§ GIVEN PROBLEM: Retype each of the rows below word for word, keeping every character and line break intact.

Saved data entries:
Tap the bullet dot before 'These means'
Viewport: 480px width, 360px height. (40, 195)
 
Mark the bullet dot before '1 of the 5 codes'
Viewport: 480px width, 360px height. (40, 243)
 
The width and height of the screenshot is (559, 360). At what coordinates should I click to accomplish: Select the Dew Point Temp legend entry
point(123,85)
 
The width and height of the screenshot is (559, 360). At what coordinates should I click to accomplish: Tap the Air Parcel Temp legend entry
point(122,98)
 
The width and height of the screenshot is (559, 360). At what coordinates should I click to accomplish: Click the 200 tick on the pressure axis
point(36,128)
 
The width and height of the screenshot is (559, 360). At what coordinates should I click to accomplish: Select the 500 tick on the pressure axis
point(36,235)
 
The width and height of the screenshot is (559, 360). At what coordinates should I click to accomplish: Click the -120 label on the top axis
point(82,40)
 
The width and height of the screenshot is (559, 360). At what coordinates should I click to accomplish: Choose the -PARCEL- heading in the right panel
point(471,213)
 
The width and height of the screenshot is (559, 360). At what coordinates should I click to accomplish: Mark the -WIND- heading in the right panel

§ RESULT OF THIS EXERCISE:
Tap the bullet dot before 'These means'
Viewport: 480px width, 360px height. (40, 195)
 
Mark the bullet dot before '1 of the 5 codes'
Viewport: 480px width, 360px height. (40, 243)
 
The width and height of the screenshot is (559, 360). At what coordinates should I click to accomplish: Select the Dew Point Temp legend entry
point(123,85)
 
The width and height of the screenshot is (559, 360). At what coordinates should I click to accomplish: Tap the Air Parcel Temp legend entry
point(122,98)
 
The width and height of the screenshot is (559, 360). At what coordinates should I click to accomplish: Click the 200 tick on the pressure axis
point(36,128)
 
The width and height of the screenshot is (559, 360). At what coordinates should I click to accomplish: Select the 500 tick on the pressure axis
point(36,235)
 
The width and height of the screenshot is (559, 360). At what coordinates should I click to accomplish: Click the -120 label on the top axis
point(82,40)
 
The width and height of the screenshot is (559, 360). At what coordinates should I click to accomplish: Choose the -PARCEL- heading in the right panel
point(471,213)
 
The width and height of the screenshot is (559, 360). At what coordinates should I click to accomplish: Mark the -WIND- heading in the right panel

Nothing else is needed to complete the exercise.